Naval, líder nacional das Guardas Municipais alerta prefeituras que ainda não armaram suas Guardas Municipais 

O presidente da ONG SOS Segurança Dá Vida, Mauricio Naval, que também é Diretor do Conselho Nacional de Guardas Municipais e Inspetor de Divisão da Guarda Civil Metropolitana de São Paulo/Capital, suplente de deputado federal vem a público alertar as administrações públicas municipais para acelerarem os seus respectivos processos para armarem suas Guardas Municipais, este dispositivo está previsto na lei federal 13022/14 - Estatuto Geral das Guardas Municipais e autorizado pela lei federal 10.826/03 - Estatuto do Desarmamento. O alerta estende também aos vereadores que tem como atribuição precípua, a fiscalização dos atos do executivo.

O motivo deste alerta se dá diante de parecer jurídico que atende o seguinte entendimento da 11ª Câmara de Direito Público do Tribunal de Justiça de São Paulo condenou o município de Araras/SP a indenizar a família de um Guarda Municipal morto em frente à sua casa em um dia de folga. A decisão comprova que a função exercida pelo Guarda Municipal expõe sua integridade física e esta por sua vez é de inteira responsabilidade da administração pública municipal.

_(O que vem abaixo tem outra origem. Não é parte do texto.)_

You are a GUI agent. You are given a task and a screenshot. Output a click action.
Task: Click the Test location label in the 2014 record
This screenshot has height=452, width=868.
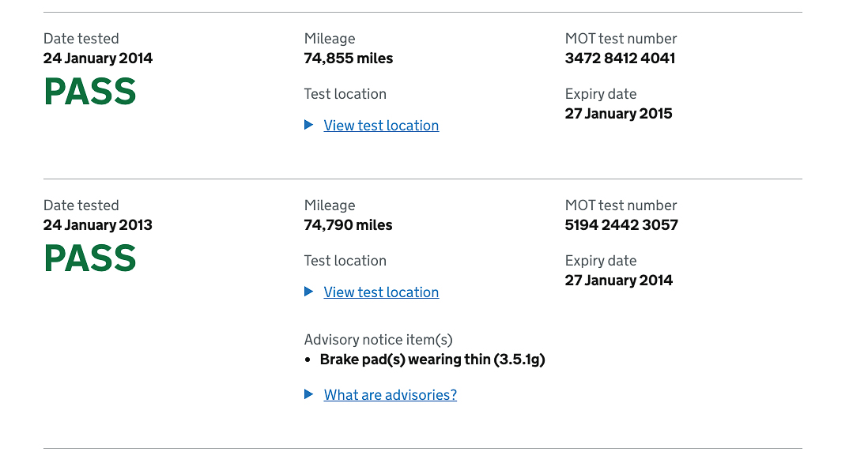tap(345, 94)

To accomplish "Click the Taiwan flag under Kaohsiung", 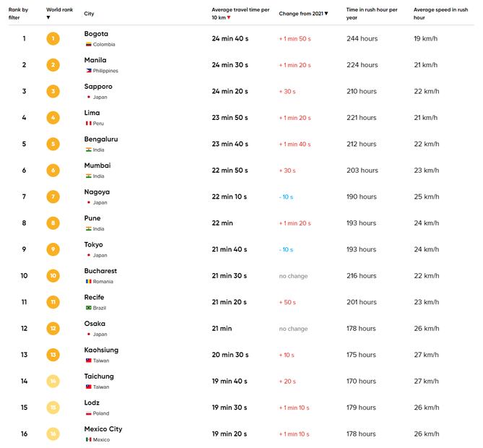I will [x=88, y=361].
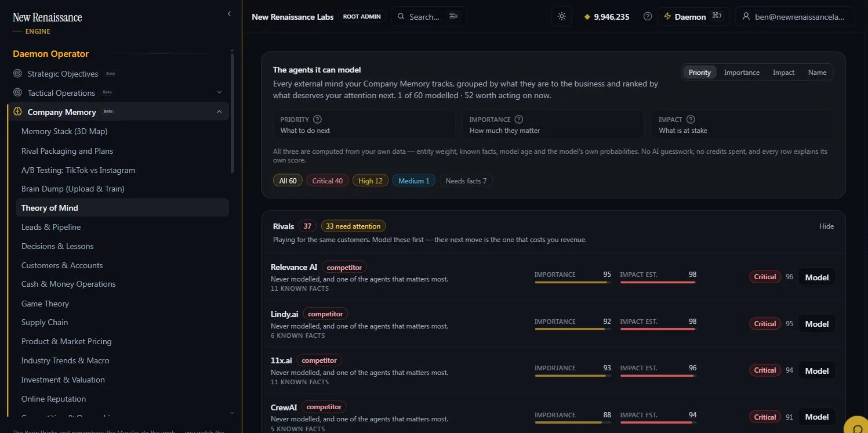Viewport: 868px width, 433px height.
Task: Open the chat bubble in corner
Action: tap(856, 426)
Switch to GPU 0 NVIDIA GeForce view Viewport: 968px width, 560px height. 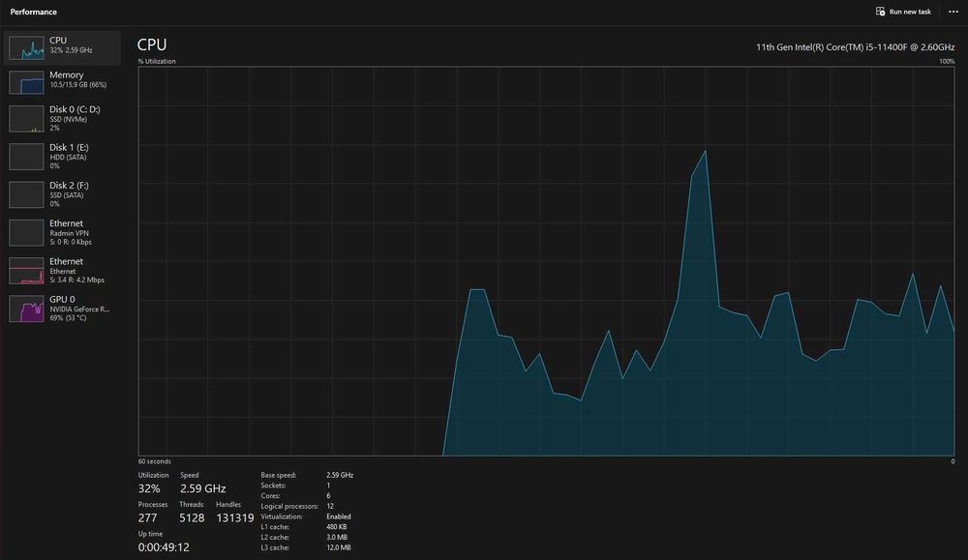tap(62, 309)

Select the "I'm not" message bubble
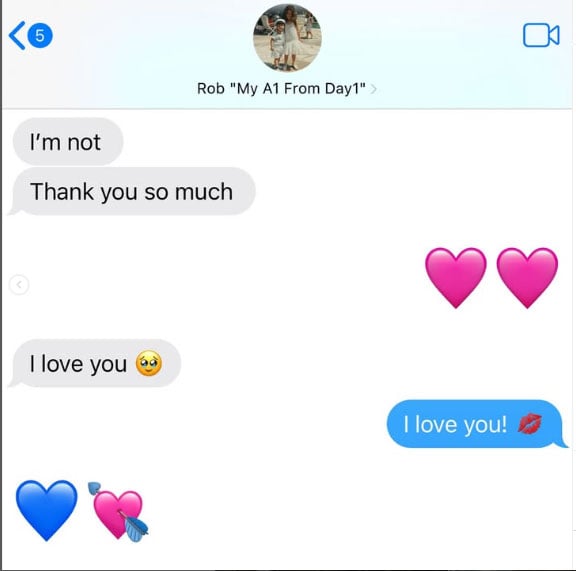(x=68, y=141)
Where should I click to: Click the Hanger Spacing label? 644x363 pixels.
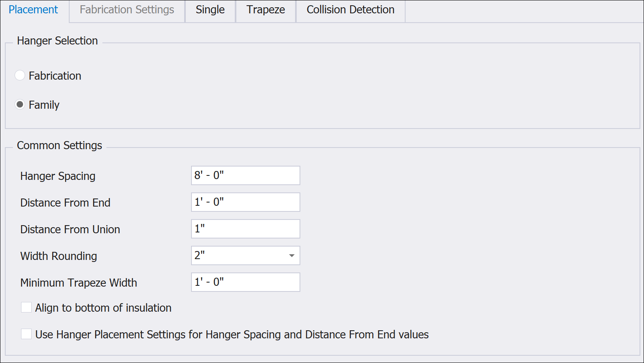pyautogui.click(x=58, y=176)
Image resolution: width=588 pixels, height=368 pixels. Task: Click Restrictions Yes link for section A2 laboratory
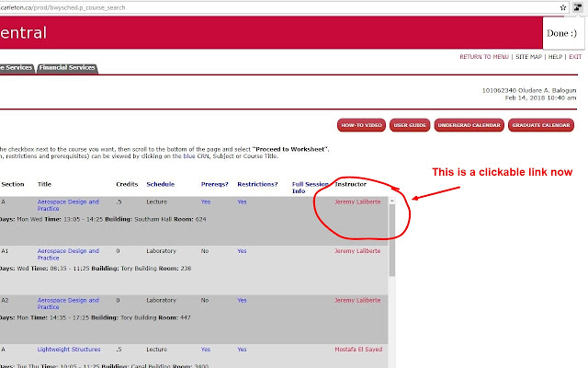[x=242, y=300]
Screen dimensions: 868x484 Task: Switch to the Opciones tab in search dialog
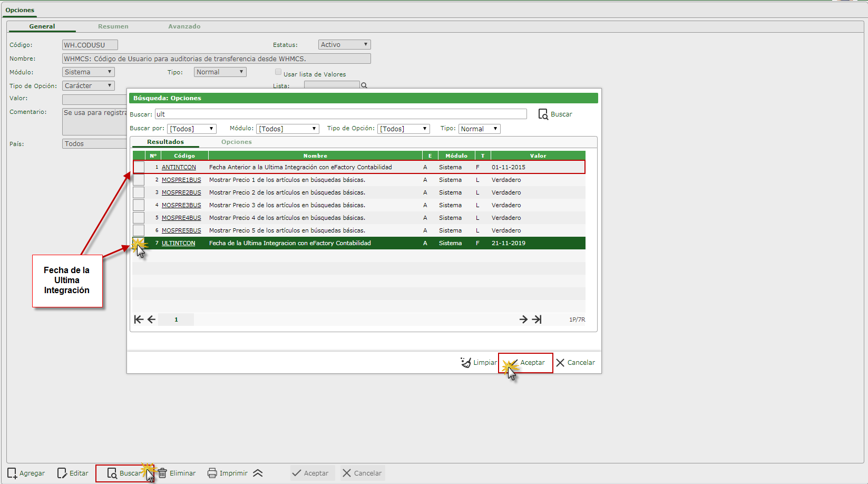click(x=236, y=142)
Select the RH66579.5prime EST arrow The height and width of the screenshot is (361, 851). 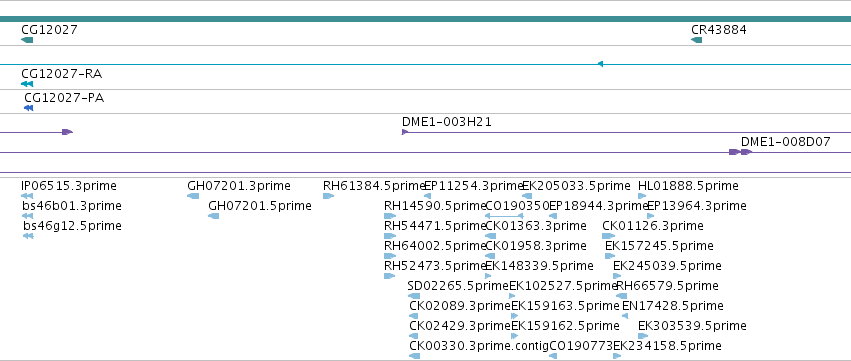pos(622,296)
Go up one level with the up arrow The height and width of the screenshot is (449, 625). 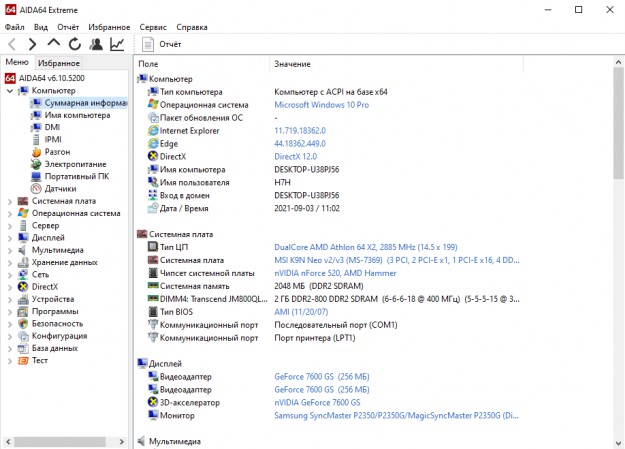click(x=54, y=45)
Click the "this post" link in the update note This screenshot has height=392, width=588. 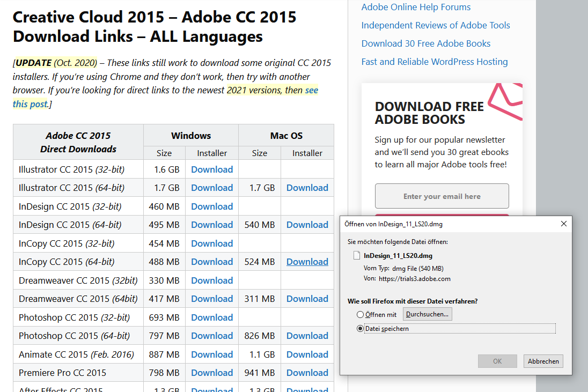28,103
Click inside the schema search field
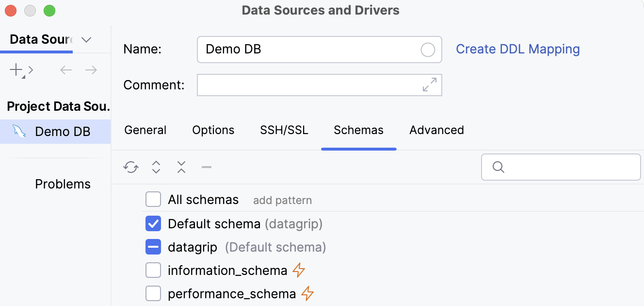644x306 pixels. 561,167
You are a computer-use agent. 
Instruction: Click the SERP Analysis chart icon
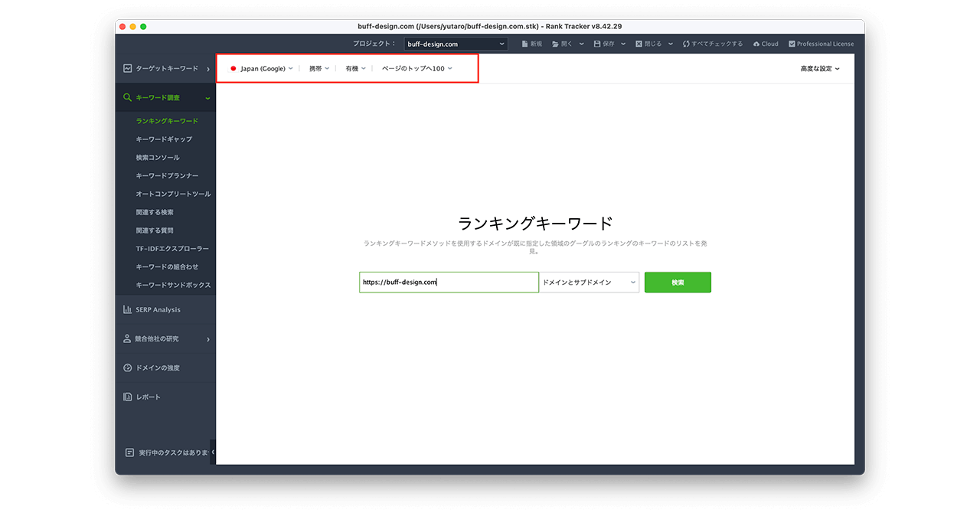click(x=128, y=309)
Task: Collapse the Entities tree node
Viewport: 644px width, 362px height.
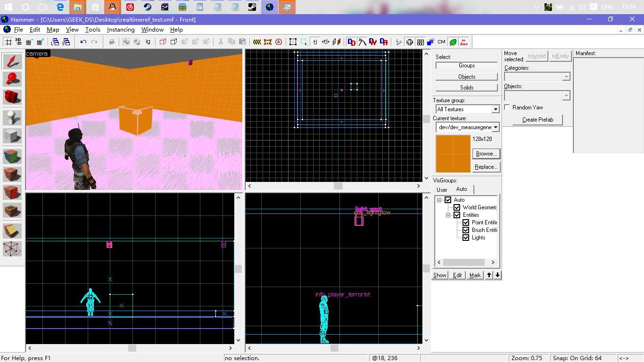Action: (x=448, y=215)
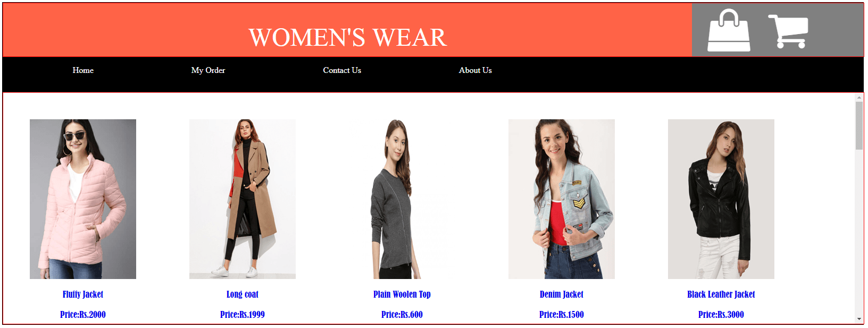Click the Price:Rs.3000 label
Screen dimensions: 868x328
(x=721, y=315)
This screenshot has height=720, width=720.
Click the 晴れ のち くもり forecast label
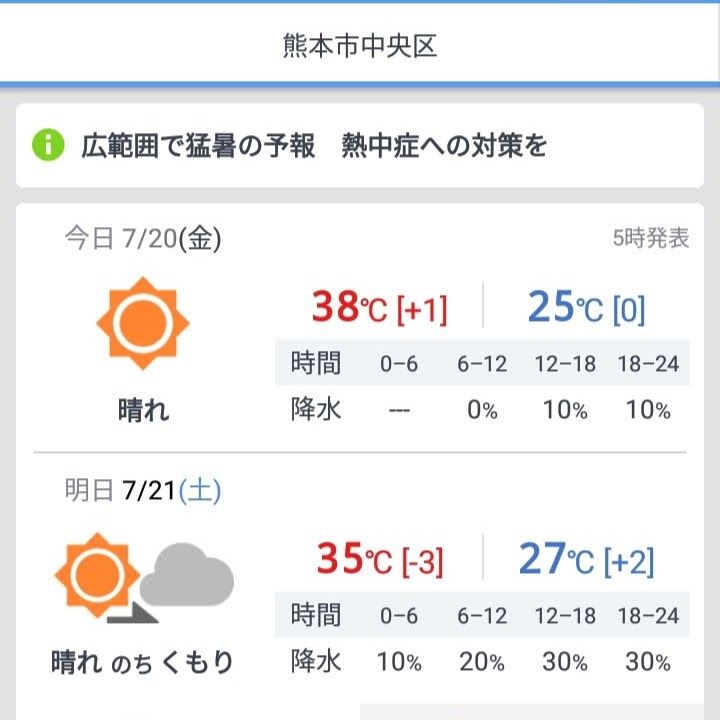[142, 662]
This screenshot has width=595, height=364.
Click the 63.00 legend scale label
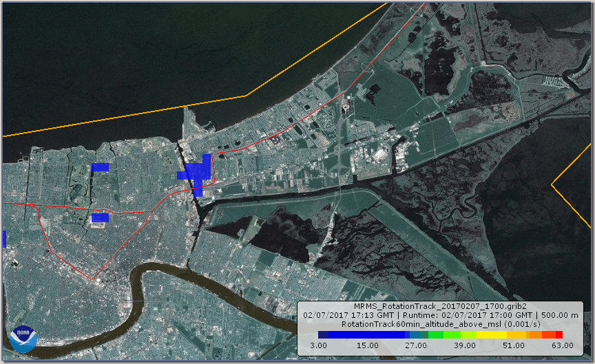click(x=562, y=345)
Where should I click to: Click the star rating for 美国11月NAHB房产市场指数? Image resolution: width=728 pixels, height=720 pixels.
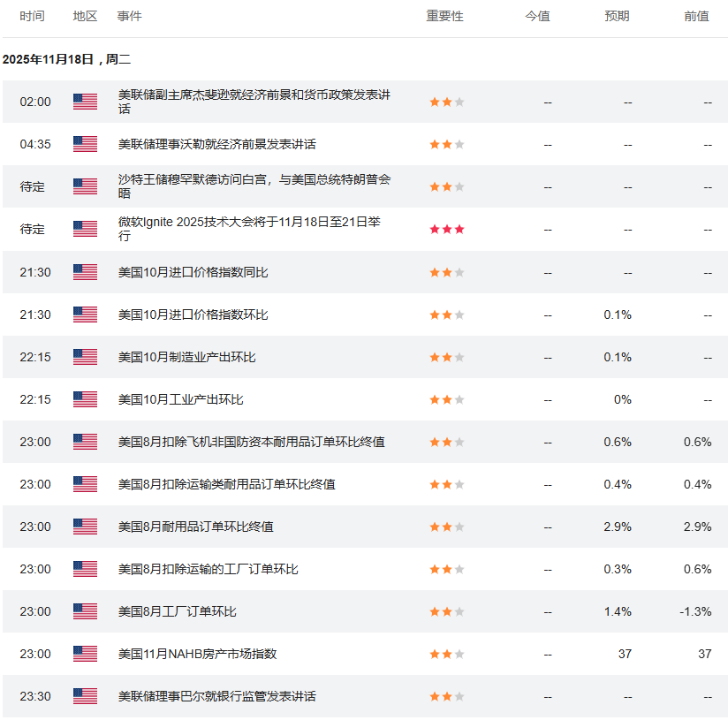(446, 654)
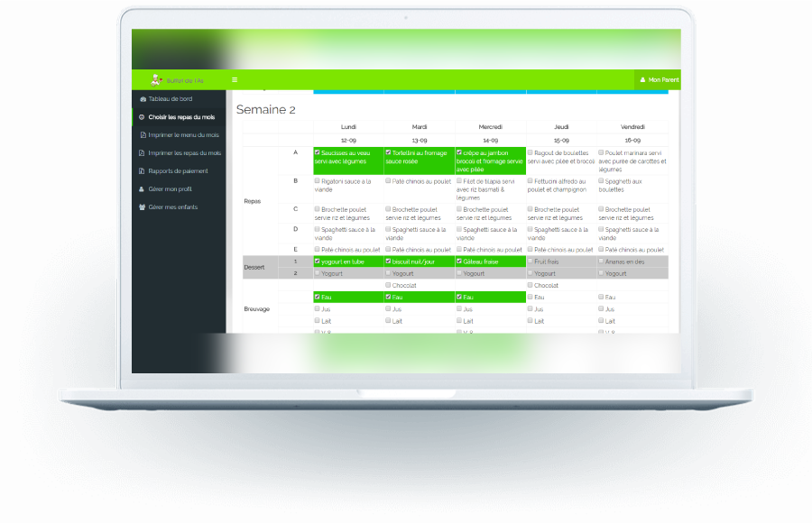This screenshot has height=523, width=812.
Task: Click the Imprimer les repas du mois icon
Action: (x=142, y=153)
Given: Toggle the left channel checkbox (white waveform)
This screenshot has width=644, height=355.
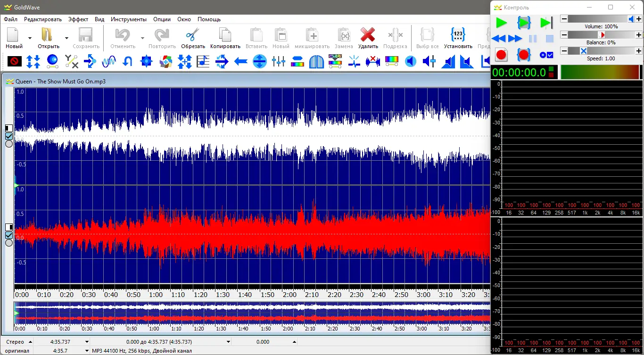Looking at the screenshot, I should pyautogui.click(x=9, y=136).
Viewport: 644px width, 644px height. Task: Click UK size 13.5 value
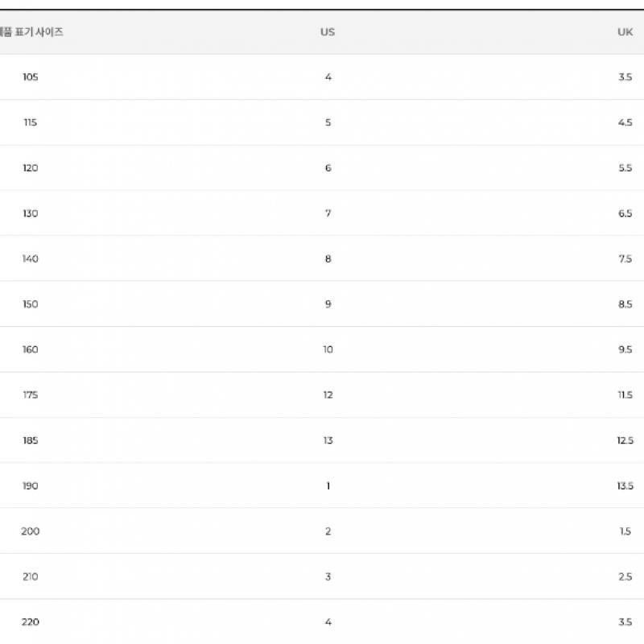[625, 485]
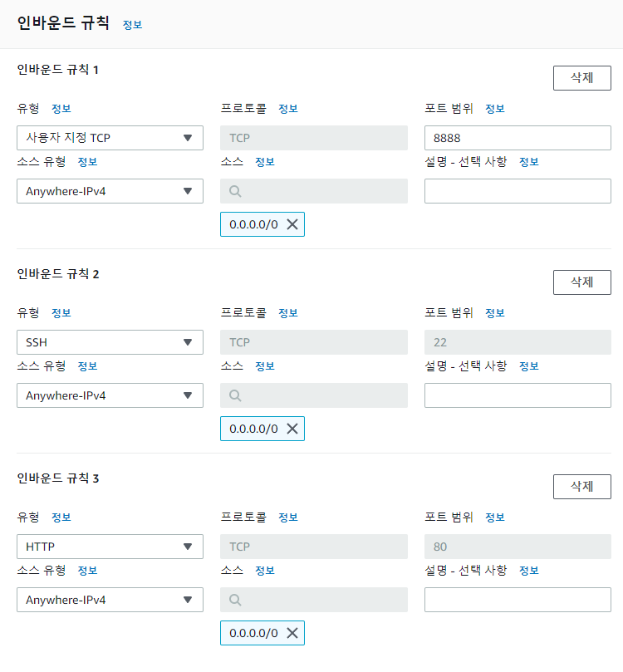Expand Anywhere-IPv4 source type in rule 1

pyautogui.click(x=110, y=191)
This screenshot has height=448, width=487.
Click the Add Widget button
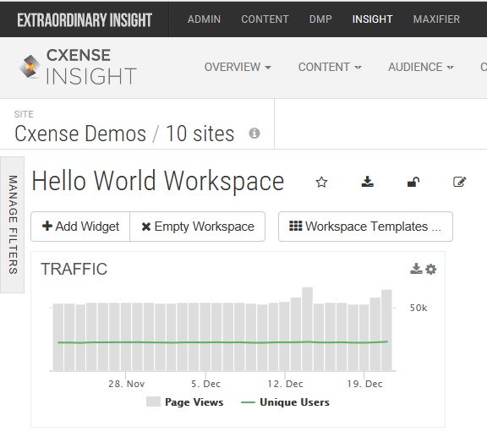[80, 227]
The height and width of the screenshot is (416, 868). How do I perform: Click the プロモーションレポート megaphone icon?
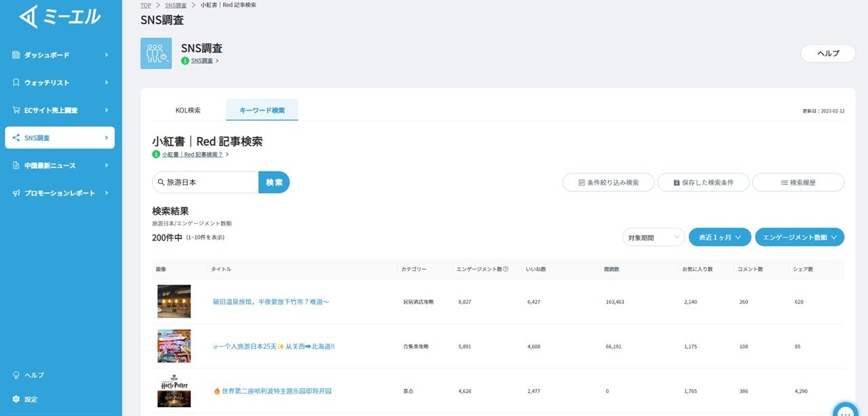15,192
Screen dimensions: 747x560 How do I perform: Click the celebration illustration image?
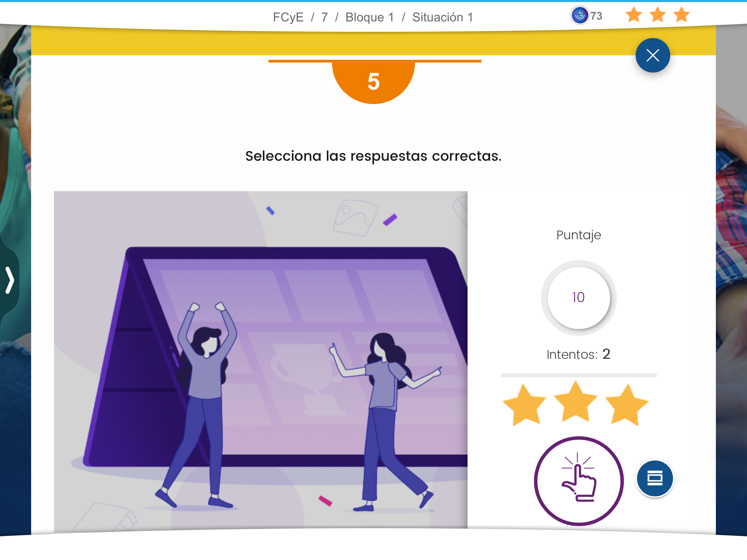261,360
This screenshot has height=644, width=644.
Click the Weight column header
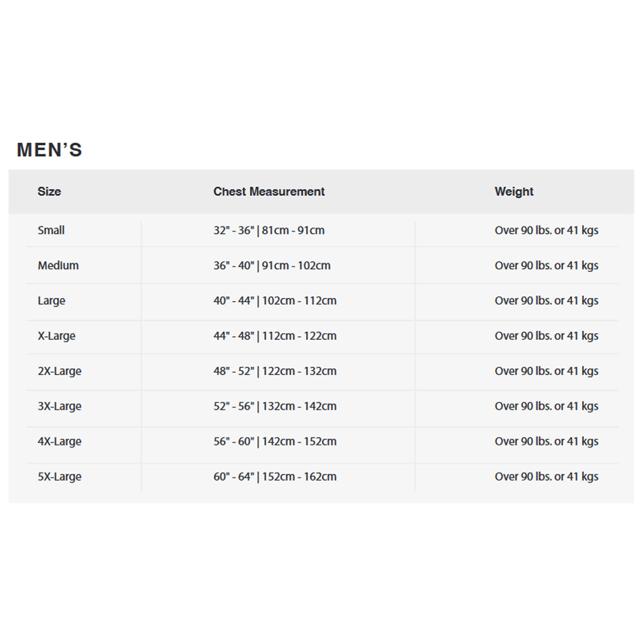tap(514, 192)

Para finalizar, vale a pena observar com muita atenção o artigo abaixo, que comprova esta responsabilidade. Fica aí mais uma dica para juntos sanarmos este tipo de problema, procurem suas respectivas assessorias jurídicas e em caso de dúvidas façam contato com a ONG SOS Segurança Dá Vida, através do e-mail O endereço de e-mail address está sendo protegido de spambots. Você precisa ativar o JavaScript enabled para vê-lo.. Muito mais fácil solucionar este problema do que arrumar outro na justiça.

#alutatemvitoria

#Naval e EQUIPE

RESPONSABILIDADE OBJETIVA

Prefeitura é objetivamente responsável por assassinato de guarda

28 de janeiro de 2020, 18h01

Por Tábata Viapiana

 

A responsabilidade do município pelo assassinato de um guarda municipal é objetiva e não subjetiva, conforme a teoria do risco administrativo. Para tanto, bastam que os elementos essenciais da responsabilidade civil estejam configurados (ato, dano e nexo causal). Se não houver outros fatores concorrendo para a causalidade, prevalece a responsabilidade civil objetiva do Estado.

Com esse entendimento, a 11ª Câmara de Direito Público do Tribunal de Justiça de São Paulo condenou o município de Araras a indenizar a família de um guarda municipal morto em frente à sua casa em um dia de folga. Ele estava desarmado no momento do crime e levou 13 tiros. Segundo consta dos autos, o guarda vinha sofrendo ameaças de morte, que foram comunicadas a seus superiores. Porém, nenhuma providência foi tomada.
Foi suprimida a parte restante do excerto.